Characterization of endogenous and recombinant forms of laccase-2, a multicopper oxidase from the tobacco hornworm, Manduca sexta

Laccases belong to the group of multicopper oxidases that exhibit wide substrate specificity for polyphenols and aromatic amines. They are found in plants, fungi, bacteria, and insects. In insects the only known role for laccase is in cuticle sclerotization. However, extracting laccase from the insect's cuticle requires proteolysis, resulting in an enzyme that is missing its amino-terminus. To circumvent this problem, we expressed and purified full-length and amino-terminally truncated recombinant forms of laccase-2 from the tobacco hornworm, Manduca sexta. We also purified the endogenous enzyme from the pharate pupal cuticle and used peptide mass fingerprinting analysis to confirm that it is laccase-2. All three enzymes had pH optima between 5 and 5.5 when using N-acetyldopamine (NADA) or N-β-alanyldopamine-alanyldopamine (NBAD) as substrates. The laccases exhibited typical Michaelis–Menten kinetics when NADA was used as a substrate, with K_m values of 0.46 mM, 0.43 mM, and 0.63 mM, respectively, for the full-length recombinant, truncated recombinant, and cuticular laccases; the apparent k_cat values were 100 min⁻¹, 80 min⁻¹, and 290 min⁻¹. The similarity in activity of the two recombinant laccases suggests that laccase-2 is expressed in an active form rather than as a zymogen, as had been previously proposed.

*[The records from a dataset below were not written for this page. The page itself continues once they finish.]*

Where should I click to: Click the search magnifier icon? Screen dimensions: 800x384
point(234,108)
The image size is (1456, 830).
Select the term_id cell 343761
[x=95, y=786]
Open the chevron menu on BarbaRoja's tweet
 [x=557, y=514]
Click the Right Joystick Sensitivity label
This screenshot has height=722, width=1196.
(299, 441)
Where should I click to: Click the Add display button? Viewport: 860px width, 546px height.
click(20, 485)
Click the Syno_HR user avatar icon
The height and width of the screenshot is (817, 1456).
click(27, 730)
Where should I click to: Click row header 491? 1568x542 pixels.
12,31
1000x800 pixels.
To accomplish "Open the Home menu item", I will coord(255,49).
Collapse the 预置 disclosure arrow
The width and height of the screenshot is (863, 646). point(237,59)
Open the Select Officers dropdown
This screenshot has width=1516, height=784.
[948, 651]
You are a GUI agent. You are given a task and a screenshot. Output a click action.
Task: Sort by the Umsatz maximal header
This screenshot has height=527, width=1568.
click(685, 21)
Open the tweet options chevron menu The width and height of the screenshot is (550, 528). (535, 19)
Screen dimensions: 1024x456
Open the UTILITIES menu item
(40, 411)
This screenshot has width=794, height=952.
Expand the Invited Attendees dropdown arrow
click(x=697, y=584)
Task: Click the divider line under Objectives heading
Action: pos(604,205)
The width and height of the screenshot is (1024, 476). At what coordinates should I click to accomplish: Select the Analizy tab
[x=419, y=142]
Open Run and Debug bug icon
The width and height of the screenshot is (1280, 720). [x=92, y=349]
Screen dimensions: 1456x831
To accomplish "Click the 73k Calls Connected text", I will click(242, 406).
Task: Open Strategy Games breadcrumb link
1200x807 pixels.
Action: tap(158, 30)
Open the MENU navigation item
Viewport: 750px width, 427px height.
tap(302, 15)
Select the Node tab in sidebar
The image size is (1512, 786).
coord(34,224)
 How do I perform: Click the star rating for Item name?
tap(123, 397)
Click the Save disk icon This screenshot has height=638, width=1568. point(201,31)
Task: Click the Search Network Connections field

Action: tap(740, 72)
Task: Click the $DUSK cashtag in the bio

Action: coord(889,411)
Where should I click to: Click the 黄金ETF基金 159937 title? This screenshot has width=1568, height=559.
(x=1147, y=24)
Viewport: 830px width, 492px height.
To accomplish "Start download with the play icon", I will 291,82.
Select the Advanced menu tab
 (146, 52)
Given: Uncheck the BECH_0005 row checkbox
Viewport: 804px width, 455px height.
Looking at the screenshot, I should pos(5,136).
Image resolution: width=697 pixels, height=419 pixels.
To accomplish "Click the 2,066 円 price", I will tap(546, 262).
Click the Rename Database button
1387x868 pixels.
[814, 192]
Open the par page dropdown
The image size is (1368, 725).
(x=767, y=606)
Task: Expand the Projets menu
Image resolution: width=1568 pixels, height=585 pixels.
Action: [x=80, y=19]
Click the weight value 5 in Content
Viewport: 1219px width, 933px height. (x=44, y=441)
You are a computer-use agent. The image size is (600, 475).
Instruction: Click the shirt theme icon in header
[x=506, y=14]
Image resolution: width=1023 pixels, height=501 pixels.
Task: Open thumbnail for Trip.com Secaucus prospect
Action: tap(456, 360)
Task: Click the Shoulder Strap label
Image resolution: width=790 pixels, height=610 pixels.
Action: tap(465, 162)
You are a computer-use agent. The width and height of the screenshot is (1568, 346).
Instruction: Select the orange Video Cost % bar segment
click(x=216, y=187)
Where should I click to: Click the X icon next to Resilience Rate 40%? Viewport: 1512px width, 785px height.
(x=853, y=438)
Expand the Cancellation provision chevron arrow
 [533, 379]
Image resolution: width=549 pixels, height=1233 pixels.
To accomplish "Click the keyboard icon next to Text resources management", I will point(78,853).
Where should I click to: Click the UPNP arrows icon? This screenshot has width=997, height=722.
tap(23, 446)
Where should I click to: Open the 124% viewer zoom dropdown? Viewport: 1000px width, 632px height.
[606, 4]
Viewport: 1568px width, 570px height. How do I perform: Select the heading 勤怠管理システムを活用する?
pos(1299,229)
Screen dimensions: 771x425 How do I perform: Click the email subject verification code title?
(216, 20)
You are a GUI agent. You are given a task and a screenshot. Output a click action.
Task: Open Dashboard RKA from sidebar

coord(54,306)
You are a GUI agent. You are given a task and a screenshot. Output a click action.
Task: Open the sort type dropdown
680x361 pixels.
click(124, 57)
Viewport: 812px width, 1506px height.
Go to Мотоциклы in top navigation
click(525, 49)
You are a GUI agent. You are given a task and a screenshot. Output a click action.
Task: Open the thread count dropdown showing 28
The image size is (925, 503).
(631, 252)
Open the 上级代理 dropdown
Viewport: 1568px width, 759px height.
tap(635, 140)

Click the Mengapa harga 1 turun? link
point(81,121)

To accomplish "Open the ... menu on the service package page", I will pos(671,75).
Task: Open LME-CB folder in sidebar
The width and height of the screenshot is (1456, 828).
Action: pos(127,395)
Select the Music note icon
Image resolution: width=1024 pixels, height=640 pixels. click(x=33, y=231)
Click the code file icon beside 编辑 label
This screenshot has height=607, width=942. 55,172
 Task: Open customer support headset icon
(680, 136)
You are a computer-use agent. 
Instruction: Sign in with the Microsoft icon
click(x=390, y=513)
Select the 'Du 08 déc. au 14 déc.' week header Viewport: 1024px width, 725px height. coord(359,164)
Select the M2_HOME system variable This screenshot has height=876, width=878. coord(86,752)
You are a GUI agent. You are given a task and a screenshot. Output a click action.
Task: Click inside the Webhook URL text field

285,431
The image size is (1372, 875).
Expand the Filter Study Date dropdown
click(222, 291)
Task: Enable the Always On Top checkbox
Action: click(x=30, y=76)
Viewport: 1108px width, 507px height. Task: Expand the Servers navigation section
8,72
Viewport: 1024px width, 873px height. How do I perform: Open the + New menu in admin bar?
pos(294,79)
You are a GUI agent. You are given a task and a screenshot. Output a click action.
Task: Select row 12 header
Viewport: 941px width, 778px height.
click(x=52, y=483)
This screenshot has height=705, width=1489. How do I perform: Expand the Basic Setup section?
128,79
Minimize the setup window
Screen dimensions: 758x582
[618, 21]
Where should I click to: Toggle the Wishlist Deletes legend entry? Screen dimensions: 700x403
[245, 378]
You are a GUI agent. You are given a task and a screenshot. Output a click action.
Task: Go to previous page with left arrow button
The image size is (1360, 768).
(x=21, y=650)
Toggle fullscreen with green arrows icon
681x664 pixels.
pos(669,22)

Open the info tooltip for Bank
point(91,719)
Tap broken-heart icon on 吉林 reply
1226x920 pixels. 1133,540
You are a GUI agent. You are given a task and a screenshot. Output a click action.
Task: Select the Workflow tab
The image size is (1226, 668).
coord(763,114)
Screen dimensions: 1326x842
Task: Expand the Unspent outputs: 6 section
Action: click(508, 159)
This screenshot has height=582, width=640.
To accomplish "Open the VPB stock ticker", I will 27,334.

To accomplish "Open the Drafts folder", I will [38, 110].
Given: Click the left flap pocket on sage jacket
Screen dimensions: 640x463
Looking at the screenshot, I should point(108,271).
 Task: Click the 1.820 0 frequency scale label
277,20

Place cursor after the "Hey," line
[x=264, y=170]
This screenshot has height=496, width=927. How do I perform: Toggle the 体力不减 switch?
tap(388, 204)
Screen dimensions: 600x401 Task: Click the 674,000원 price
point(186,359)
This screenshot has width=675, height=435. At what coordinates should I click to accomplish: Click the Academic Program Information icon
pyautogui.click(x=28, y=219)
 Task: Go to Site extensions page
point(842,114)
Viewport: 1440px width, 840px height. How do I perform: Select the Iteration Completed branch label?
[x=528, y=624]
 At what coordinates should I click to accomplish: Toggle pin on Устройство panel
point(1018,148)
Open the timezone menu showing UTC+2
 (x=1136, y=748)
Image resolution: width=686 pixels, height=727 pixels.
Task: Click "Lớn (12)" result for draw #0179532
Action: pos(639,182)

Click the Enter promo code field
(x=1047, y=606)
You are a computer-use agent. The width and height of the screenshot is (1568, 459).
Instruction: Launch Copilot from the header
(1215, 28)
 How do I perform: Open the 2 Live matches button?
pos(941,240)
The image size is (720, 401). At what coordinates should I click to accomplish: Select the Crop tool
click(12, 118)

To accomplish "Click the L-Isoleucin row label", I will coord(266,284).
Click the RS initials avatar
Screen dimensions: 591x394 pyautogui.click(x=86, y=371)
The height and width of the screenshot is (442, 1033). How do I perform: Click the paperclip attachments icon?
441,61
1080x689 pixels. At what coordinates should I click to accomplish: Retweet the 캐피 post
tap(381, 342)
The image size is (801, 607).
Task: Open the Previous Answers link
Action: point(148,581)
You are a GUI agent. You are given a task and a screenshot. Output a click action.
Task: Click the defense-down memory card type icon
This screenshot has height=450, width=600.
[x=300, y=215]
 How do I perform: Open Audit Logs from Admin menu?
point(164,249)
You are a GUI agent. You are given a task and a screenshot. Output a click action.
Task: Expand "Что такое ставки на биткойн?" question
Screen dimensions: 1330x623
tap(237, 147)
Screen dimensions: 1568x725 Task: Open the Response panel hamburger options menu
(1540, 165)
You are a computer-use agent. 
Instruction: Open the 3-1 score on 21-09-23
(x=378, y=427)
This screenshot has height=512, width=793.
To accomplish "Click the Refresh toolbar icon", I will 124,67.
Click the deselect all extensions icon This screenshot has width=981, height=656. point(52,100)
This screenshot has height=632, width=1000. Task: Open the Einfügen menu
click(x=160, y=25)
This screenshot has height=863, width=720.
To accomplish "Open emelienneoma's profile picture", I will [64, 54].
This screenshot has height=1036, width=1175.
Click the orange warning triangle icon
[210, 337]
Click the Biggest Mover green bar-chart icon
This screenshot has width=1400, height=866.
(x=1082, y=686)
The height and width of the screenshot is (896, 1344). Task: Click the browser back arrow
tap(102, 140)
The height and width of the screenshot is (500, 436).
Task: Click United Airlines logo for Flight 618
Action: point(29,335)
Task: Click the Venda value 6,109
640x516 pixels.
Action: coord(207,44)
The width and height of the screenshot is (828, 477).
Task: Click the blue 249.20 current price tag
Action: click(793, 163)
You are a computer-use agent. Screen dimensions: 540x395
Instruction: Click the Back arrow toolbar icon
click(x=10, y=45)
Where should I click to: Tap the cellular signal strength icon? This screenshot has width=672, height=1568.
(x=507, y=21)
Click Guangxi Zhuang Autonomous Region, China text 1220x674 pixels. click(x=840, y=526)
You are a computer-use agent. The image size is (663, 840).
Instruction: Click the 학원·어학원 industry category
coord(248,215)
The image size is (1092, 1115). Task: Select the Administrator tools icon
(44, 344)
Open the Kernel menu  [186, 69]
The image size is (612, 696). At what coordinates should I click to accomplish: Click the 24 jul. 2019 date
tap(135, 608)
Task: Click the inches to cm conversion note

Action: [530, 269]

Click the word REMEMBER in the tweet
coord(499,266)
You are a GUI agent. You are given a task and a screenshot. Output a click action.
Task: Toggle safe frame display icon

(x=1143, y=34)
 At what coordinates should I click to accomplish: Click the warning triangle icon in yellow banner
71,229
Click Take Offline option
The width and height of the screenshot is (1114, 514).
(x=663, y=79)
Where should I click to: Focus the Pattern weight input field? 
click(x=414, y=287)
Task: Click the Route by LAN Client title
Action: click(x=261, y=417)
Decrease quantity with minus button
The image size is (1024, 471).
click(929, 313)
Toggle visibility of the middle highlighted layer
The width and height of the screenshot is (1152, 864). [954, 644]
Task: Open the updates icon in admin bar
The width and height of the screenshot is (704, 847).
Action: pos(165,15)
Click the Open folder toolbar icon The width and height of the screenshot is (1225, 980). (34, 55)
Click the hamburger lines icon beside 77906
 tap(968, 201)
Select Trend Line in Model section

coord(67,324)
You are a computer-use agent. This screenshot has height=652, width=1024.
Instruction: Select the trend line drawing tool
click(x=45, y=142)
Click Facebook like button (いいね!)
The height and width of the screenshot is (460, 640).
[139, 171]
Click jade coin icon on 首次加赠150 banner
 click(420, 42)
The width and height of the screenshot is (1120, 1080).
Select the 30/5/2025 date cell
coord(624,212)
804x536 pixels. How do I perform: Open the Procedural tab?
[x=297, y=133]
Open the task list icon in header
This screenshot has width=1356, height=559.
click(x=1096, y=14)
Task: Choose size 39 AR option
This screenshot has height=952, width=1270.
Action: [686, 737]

This conclusion is consistent with the detection of activity in untanned pupal wing cuticle using the laccase substrate 2,2′-azino-bis(3-ethylbenzothiazoline-6-sulfonic acid) (ABTS). Immunoblot analysis of proteins extracted from both tanned and untanned cuticle detected only a single protein of 84 kDa, consistent with the full-length enzyme. With NBAD as substrate, the full-length recombinant and cuticular laccases showed kinetics indicative of substrate inhibition, with K_m values of 1.9 mM and 0.47 mM, respectively, and apparent k_cat values of 200 min⁻¹ and 180 min⁻¹. These results enhance our understanding of cuticle sclerotization, and may aid in the design of insecticides targeting insect laccases.